Last week the state health authorities alerted 628 of Finkelstein's patients, after finding out that by practising inadequate infection control between 2001 and 2005, for instance by reusing syringes, he may have put them at risk of contracting blood-borne diseases.
In 2005, Finkelstein changed his methods to comply with the infection control standards required by the US Centers for Disease Control and Prevention (CDC).
The authorities started investigating Finkelstein in 2005 after two epidural patients of his became infected with hepatitis C. Another 98 patients were traced by the health authorities at the time, and none of the tests done revealed further infections.
There has been much criticism in the media about the length of time it has taken since the discovery of the lapse in infection control practices and the messages getting to the patients at risk.
Health officials had planned to inform patients of the risk over a year ago, said Long Island paper Newsday, but Finkelstein had hired lawyers to stop all the patients' names being released to Nassau county officials who decided against issuing subpoenas. A spokesperson for New York State Department of Health said that at first Finkelstein was cooperative, but then he hired an attorney and became less so.

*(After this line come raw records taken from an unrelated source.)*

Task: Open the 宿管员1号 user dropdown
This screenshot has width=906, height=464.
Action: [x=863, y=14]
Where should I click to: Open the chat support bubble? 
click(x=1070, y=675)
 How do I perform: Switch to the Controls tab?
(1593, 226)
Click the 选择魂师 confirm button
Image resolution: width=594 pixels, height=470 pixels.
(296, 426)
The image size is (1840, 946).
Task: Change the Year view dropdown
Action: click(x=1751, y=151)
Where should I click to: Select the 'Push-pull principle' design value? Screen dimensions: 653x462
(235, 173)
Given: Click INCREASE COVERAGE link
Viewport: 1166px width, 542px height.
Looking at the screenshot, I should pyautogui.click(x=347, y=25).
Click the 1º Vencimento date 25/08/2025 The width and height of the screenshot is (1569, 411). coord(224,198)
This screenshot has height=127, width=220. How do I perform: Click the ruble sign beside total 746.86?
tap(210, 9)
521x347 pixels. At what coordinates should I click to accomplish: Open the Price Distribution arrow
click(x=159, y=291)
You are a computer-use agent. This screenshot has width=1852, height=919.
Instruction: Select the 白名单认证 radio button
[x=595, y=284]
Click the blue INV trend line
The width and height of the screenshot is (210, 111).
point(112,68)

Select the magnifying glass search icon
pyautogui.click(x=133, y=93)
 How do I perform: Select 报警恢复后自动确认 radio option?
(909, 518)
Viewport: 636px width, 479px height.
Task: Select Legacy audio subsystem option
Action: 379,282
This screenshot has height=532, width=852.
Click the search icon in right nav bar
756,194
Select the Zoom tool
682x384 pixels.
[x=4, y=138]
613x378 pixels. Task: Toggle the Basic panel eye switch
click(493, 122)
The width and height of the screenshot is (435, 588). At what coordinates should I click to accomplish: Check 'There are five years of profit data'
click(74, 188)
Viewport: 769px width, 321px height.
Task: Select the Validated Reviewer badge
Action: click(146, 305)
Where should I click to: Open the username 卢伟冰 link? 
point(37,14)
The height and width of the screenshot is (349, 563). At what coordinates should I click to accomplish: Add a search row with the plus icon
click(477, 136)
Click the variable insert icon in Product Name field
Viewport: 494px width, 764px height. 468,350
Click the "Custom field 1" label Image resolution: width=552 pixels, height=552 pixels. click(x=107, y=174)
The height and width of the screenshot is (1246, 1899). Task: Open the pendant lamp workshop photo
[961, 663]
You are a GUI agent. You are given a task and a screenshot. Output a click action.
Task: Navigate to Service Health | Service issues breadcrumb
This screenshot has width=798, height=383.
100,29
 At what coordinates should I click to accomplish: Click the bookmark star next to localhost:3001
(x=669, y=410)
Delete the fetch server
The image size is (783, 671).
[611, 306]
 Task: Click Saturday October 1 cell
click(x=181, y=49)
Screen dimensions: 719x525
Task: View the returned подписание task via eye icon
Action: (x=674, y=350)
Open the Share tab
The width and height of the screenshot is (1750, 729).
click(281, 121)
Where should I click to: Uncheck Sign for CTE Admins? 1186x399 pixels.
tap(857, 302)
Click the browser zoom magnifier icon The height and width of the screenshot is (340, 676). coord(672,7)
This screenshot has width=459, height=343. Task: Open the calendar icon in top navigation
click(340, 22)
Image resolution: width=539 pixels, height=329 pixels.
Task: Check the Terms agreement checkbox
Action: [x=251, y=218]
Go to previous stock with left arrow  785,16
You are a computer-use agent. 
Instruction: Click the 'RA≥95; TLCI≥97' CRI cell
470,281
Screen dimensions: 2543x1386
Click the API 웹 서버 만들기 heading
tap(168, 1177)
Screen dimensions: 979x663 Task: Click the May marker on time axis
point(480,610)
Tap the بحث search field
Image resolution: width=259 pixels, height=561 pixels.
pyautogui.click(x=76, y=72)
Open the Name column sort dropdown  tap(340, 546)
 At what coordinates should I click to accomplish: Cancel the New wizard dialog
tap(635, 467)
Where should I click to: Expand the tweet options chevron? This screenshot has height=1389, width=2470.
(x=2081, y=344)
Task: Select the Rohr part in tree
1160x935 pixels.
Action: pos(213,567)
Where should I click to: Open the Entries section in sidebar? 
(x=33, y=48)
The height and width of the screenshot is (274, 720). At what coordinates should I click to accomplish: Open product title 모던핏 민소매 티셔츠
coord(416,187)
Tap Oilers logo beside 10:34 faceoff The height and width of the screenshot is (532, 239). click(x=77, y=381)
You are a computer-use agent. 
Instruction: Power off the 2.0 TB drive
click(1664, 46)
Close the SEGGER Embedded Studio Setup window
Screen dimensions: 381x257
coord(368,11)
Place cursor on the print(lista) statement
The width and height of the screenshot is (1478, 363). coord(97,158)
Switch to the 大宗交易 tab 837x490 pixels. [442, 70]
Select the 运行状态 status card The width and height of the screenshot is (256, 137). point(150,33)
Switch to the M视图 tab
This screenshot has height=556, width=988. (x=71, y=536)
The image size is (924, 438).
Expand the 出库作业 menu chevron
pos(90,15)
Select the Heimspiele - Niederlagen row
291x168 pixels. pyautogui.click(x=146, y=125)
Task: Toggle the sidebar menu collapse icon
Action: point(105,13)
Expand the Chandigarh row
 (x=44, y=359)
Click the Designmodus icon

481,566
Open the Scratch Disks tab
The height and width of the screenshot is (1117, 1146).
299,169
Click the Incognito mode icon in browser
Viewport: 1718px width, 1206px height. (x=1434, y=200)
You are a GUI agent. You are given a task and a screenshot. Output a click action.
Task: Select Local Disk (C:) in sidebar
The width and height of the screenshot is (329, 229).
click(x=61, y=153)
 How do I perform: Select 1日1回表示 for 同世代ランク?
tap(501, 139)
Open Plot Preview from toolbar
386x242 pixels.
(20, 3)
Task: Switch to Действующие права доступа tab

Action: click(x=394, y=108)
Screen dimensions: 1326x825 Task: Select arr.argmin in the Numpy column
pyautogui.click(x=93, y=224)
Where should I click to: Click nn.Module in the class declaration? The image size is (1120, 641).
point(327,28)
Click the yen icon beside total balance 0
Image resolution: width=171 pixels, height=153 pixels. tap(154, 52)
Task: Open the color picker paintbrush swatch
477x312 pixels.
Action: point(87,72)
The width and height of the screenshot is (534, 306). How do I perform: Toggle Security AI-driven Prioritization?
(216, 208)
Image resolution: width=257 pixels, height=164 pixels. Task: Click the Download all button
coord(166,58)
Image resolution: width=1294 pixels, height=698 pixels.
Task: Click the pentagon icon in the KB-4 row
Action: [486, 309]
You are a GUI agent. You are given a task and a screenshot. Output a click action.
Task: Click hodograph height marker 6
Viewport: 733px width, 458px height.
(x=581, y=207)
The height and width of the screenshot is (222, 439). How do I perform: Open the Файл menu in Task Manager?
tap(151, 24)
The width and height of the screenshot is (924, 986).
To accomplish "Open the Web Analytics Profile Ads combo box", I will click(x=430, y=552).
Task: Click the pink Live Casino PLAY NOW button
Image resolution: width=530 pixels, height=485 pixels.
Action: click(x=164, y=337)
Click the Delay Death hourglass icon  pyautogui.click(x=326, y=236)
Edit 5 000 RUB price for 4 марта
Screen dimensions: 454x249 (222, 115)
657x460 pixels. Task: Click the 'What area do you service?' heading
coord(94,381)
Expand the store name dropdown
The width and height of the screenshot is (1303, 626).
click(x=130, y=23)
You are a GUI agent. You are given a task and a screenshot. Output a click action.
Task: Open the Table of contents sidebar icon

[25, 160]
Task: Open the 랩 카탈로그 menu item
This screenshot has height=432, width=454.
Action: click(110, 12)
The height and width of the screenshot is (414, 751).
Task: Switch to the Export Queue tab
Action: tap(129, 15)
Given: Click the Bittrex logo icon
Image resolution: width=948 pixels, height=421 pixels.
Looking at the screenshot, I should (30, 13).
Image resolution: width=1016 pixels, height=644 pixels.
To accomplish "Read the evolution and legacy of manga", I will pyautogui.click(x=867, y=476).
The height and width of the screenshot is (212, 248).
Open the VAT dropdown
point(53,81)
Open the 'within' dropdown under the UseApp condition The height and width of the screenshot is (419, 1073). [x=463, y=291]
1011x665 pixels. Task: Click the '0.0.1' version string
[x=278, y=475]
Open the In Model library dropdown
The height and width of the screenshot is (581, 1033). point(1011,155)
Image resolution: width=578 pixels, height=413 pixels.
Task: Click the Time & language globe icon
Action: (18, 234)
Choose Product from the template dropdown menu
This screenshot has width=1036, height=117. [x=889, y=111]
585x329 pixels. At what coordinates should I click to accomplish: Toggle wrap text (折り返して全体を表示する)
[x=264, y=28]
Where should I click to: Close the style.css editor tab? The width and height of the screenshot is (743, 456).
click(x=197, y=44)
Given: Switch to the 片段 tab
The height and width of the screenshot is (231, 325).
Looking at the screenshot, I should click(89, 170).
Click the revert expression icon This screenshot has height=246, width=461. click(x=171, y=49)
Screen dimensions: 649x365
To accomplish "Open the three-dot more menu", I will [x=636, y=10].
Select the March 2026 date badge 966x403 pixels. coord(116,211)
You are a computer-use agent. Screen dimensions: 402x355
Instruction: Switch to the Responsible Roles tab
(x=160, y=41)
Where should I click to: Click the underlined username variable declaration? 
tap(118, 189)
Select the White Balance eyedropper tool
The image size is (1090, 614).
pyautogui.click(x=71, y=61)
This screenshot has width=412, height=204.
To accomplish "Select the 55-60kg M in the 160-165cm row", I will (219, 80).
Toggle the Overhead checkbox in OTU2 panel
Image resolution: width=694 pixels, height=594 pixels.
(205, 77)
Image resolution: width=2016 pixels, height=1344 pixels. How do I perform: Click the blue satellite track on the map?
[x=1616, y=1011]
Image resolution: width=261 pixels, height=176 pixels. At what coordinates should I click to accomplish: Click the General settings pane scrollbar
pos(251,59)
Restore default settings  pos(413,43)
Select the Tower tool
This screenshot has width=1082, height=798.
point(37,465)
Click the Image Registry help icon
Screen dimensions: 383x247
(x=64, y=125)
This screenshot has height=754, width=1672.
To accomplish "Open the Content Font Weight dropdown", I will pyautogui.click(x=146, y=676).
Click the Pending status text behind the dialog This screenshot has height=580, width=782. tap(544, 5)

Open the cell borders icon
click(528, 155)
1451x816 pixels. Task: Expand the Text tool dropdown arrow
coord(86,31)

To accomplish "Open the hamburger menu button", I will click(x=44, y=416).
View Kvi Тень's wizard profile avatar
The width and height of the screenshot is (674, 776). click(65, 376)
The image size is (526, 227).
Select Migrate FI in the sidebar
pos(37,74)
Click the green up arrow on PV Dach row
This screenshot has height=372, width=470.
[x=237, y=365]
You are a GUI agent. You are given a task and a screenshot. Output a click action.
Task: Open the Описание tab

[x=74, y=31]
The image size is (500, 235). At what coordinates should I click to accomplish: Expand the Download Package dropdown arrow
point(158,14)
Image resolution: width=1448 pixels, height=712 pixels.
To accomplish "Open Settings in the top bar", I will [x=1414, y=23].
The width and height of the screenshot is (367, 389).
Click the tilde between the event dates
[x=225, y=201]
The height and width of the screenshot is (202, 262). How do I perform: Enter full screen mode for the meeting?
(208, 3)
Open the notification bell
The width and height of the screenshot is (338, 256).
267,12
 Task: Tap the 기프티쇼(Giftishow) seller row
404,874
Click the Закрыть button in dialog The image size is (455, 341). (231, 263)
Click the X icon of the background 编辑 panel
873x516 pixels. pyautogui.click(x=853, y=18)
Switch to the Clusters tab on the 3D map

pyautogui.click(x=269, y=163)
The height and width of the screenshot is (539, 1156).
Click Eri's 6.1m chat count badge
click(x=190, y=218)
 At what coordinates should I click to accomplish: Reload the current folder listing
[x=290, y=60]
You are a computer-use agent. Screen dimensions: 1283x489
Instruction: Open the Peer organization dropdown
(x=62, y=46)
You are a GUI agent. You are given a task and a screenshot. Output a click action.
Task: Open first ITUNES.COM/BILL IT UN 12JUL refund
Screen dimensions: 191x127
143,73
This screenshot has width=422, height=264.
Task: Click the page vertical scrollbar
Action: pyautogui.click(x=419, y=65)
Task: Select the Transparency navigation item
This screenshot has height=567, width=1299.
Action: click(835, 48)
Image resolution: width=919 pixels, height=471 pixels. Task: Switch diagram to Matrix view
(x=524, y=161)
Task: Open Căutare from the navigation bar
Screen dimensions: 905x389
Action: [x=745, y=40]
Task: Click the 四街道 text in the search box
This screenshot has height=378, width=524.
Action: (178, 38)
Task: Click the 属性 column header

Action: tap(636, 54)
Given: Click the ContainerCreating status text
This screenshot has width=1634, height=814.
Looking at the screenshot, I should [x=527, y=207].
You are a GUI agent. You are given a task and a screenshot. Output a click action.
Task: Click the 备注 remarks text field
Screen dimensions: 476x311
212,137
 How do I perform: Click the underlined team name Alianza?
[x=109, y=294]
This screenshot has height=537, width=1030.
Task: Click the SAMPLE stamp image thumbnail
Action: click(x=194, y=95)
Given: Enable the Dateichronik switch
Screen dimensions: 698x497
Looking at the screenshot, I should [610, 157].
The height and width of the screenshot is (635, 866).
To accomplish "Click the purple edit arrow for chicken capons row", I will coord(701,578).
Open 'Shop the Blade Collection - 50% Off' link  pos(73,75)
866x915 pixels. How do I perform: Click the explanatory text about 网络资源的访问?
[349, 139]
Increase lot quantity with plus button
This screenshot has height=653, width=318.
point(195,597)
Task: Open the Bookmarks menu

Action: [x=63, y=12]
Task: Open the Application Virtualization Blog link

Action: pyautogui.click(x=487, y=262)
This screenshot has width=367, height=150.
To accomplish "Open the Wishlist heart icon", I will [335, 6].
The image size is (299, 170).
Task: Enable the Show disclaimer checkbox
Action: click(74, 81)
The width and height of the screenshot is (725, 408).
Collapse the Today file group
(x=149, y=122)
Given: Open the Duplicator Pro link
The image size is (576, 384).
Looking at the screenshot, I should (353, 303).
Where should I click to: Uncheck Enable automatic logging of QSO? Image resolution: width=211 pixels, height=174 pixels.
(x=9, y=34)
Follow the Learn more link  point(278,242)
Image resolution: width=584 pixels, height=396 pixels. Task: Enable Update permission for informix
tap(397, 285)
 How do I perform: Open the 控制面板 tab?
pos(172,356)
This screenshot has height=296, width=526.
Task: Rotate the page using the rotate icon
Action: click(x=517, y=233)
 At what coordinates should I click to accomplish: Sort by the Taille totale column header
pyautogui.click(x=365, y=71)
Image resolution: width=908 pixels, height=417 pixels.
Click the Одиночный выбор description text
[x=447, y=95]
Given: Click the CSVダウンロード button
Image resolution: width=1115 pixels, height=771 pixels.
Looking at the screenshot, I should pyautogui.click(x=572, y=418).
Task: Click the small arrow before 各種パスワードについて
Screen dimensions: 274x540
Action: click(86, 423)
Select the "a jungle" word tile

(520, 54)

A spokesperson for Finkelstein said that the request for patient records was almost impossible to meet because it would require scouring through several thousand records covering more than 10 years. It took several months of negotiation by both parties before a list of names emerged about 5 months ago. It took another 5 months to transfer the records to the state's computer system, hence the apparent delay, reported by Long Island Newsday on the 16th November.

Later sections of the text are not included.